Under Abu Bakr and his successors, Umar (another of Muhammad’s fathers in-law; r. 634 – 644), and Uthman (r. 644 – 655), Muslim armies expanded rapidly. This began as a means to ensure the loyalty of the fractious Arab tribes as much as to expand the faith; both Abu Bakur and Umar were forced to suppress revolts of Arab tribes, and Umar hit upon the idea of raiding Persia and Byzantium to keep the tribes loyal. For the first time in history, the Arabs embarked on a sustained campaign of conquest rather than serving others as mercenaries. Riding their swift horses and camels and devoted to their cause, the Arab armies conquered huge amounts of territory extremely rapidly. It was the Arab army that finally conquered Persia in 637 (although it took until 650 for all Persian resistance to be vanquished), that hitherto-unconquered adversary of Rome. The Arabs conquered Syria and seized Byzantine territory in Anatolia equally quickly: Egypt was conquered by 642, with an attempted Byzantine counterattack fought off in 645. Within twenty years of the death of Muhammad, the heartland of the Middle East was firmly in Arab Muslim hands.

Part of the success of the first decades of the Arab conquests was because of the vulnerability of Byzantium and Persia at the time, and another part was the tactical skill of Arab soldiers. The Arabs conquered Persia not just because it was weakened by its wars with Byzantium (most importantly its defeat by Heraclius in 627), but because many Arab clans had fought as mercenaries for both sides in the conflict; great wealth had been flowing into Arabia for decades, and the Arabs were already veteran soldiers. They had learned both Roman and Persian tactics and strategy and they were skilled at siegecraft, intelligence-gathering, and open battle alike.

The Arab armies were easily the match of the Byzantine and Persian forces. The Arabs were able to field armies of about 20,000 – 30,000 men, with a total force of closer to 200,000 by about 700 CE. Most were Arabs from Arabia itself, along with Arabs who had settled in Syria and Palestine and were then recruited. A smaller percentage were non-Arabs who converted and joined the armies.
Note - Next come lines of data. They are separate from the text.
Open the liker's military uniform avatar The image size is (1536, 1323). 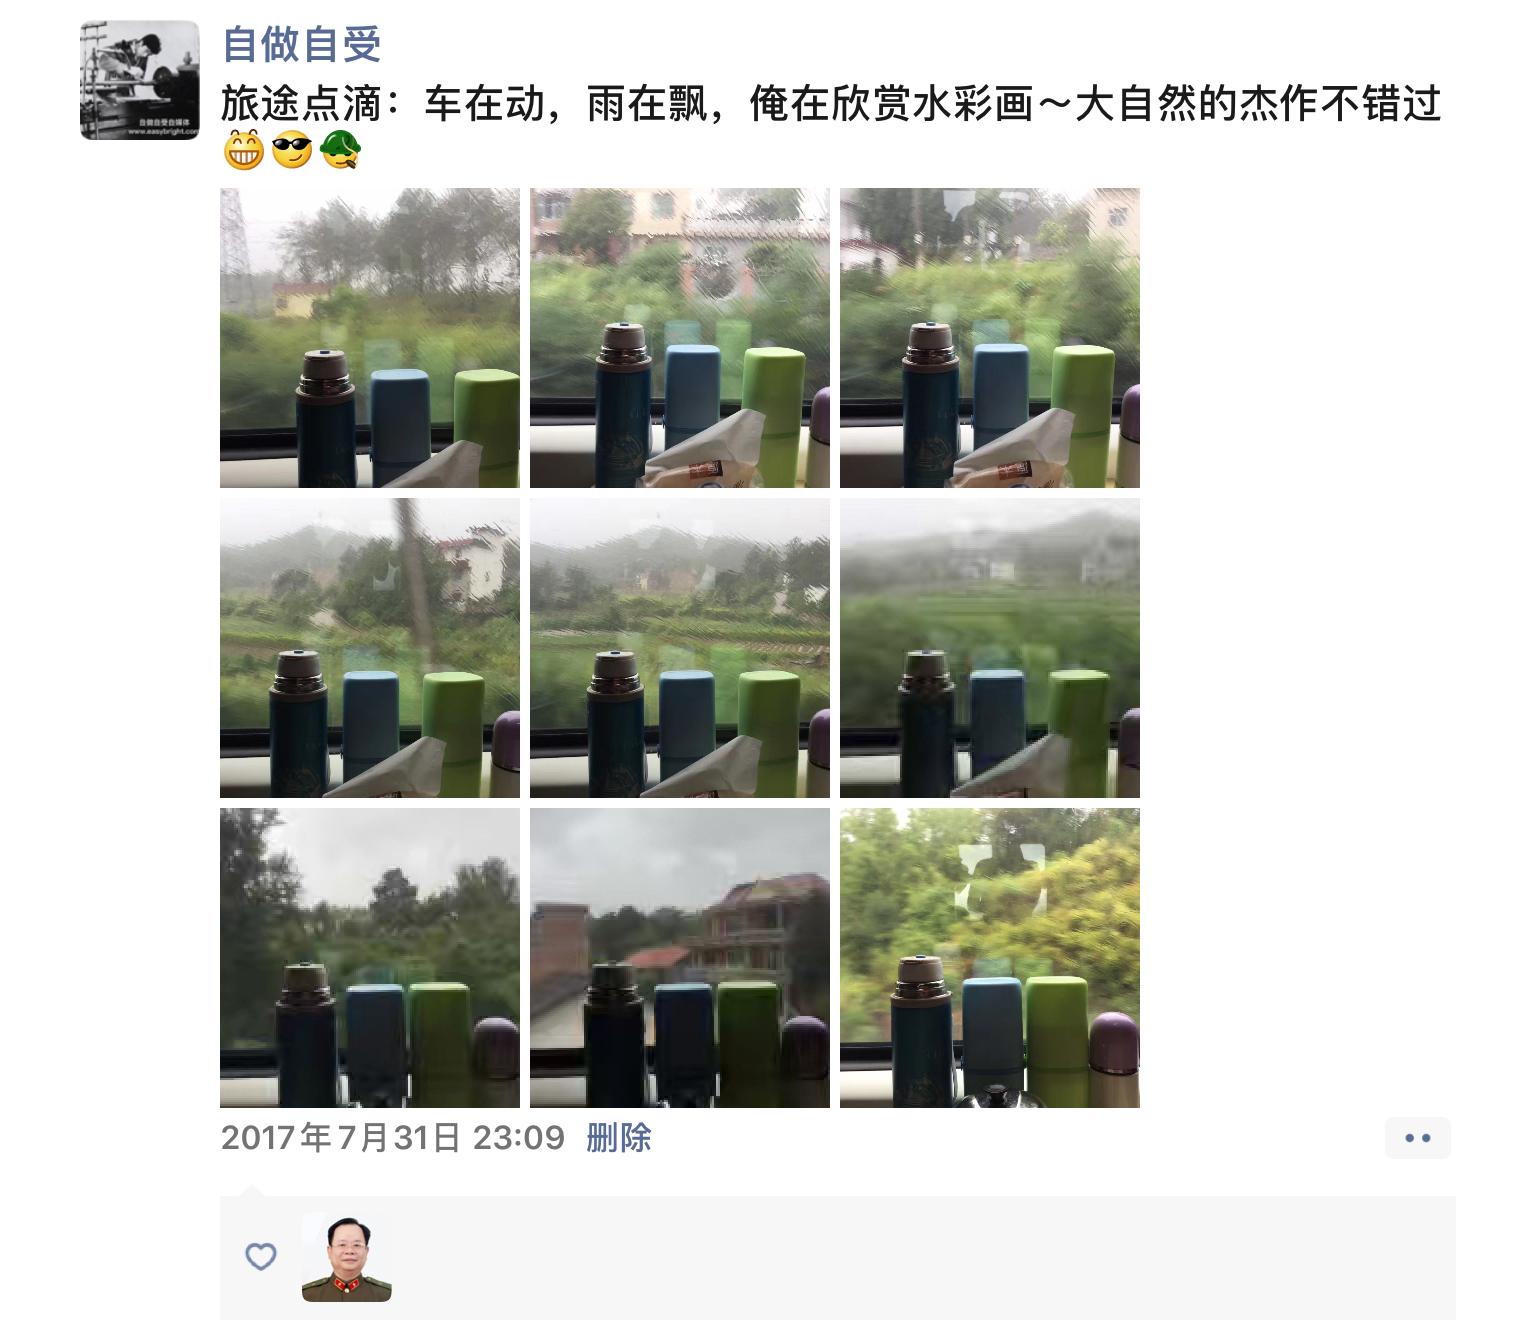tap(347, 1257)
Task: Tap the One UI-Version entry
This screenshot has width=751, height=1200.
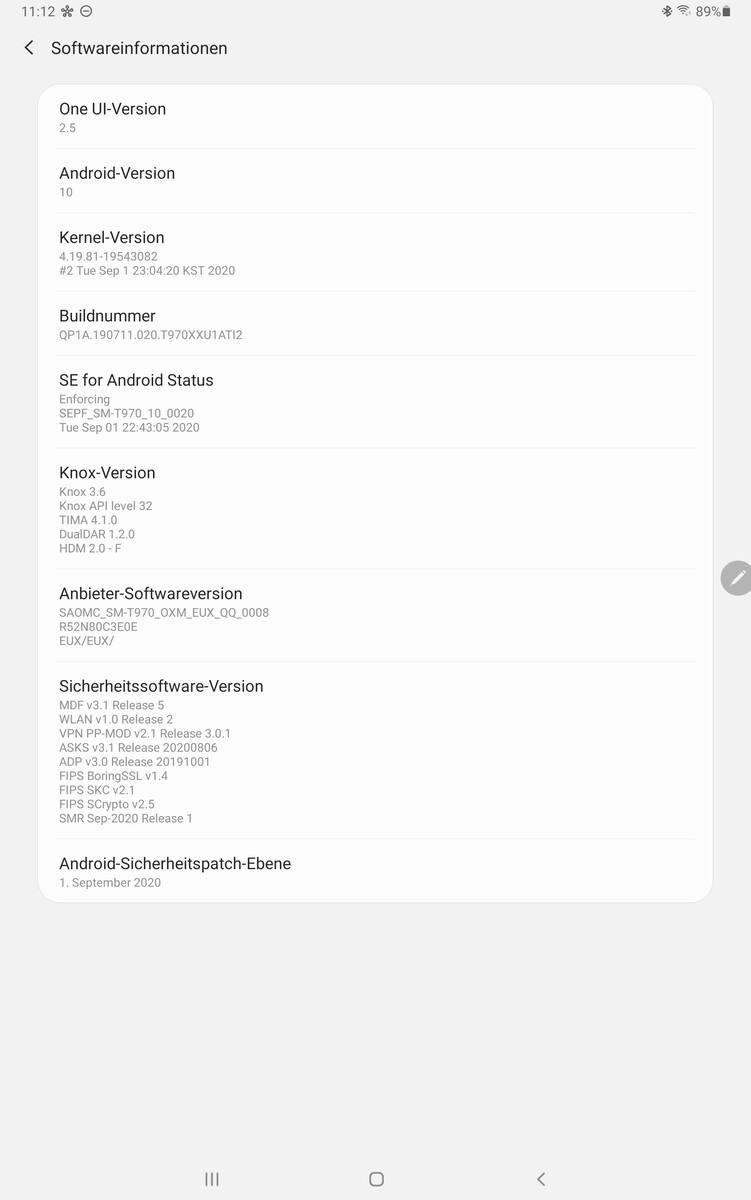Action: (x=375, y=117)
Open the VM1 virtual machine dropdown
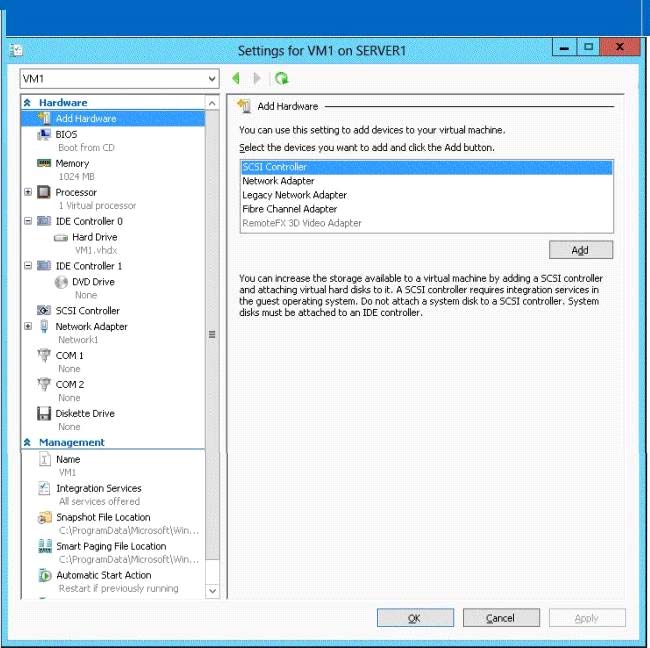The image size is (650, 648). coord(211,78)

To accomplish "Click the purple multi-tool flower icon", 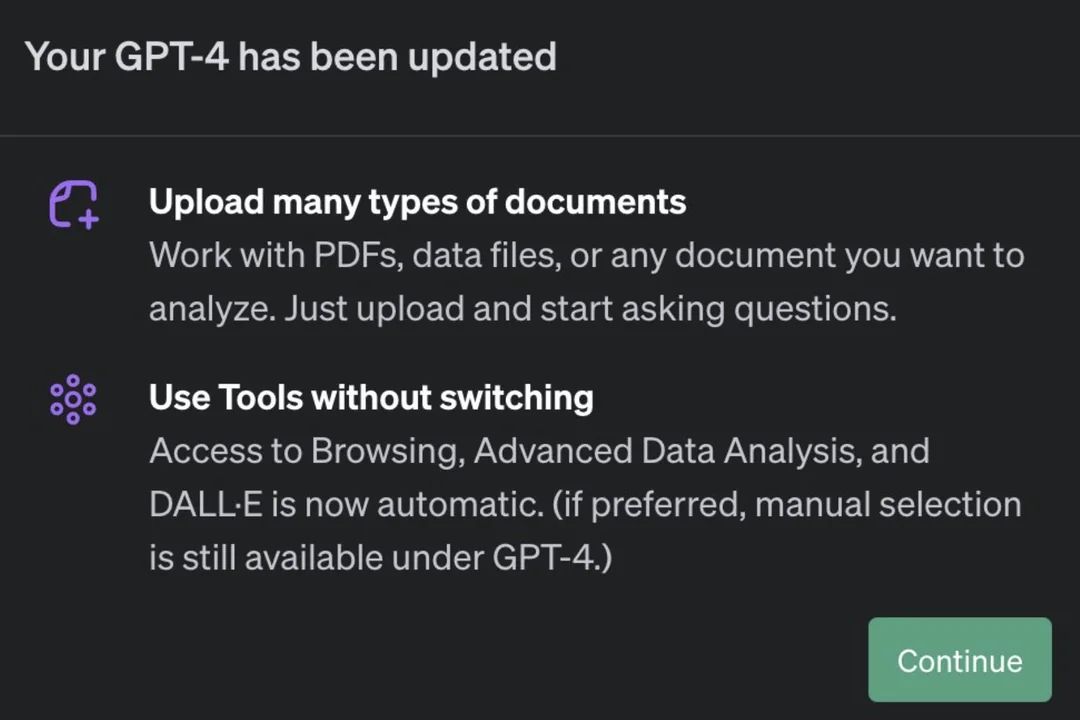I will (x=72, y=398).
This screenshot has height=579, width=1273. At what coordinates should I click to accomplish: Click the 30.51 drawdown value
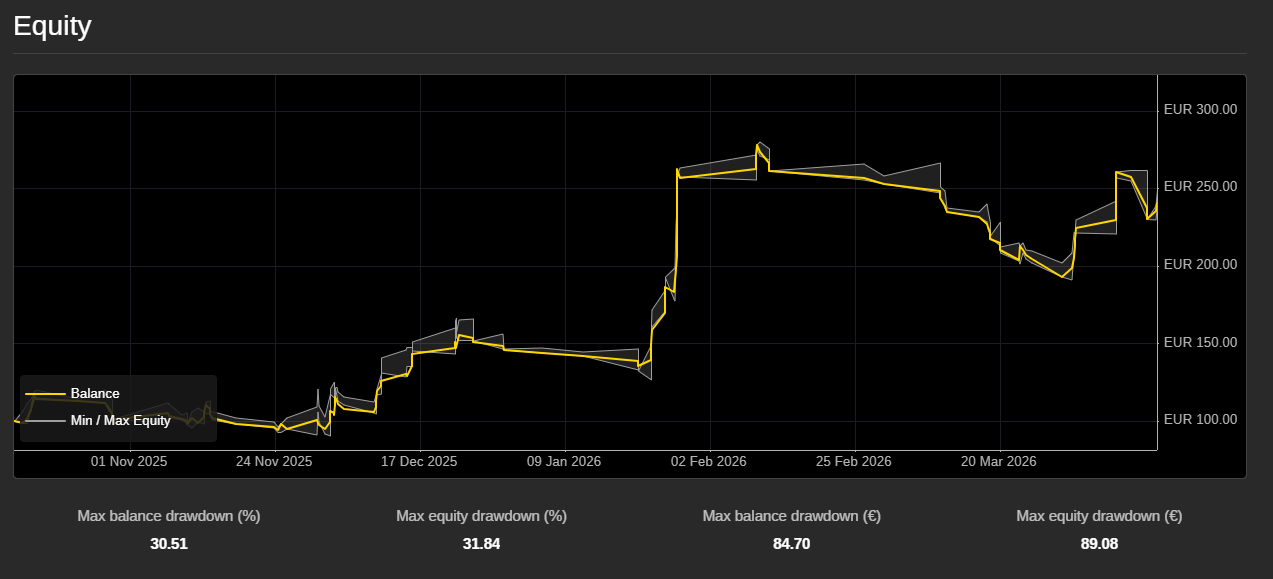click(x=168, y=544)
Tactically, the majority were infantry who fought with spears and swords and were lightly-armored.

The major tactical advantage of the Arab armies was their speed: horses and camels were important less as animals to fight from than as means of transportation for the lightly-armored and equipped armies. Soldiers were paid in coins captured as booty and whole armies were expected to buy their supplies as they marched rather than relying on heavy baggage trains. Their conquests were a kind of sustained sprint as a result. Likewise, one specific military “technology” that the Arabs used to great effect was camels, since no other culture was as adept at training and using camels as were the Arabs. Camels allowed the Arab armies to cross deserts and launch sudden attacks on their enemies, often catching them by surprise.

Finally, especially in Byzantine territories, high taxes and ongoing struggles between the official Orthodox form of Christianity and various other Christian sects led many Byzantine citizens to welcome their new Arab rulers; taxes often went down, and the Arabs were indifferent to which variety of Christian their new subjects happened to be. In addition, the Arabs made little effort to convert non-Arabs to Islam for several generations after the initial conquests. To be clear, there was plenty of bloodshed during the Arab conquests, including the deaths of many civilians, but the long-term experience of Arab rule in former Byzantine territories was no more, and probably less, oppressive than it had been under Byzantium.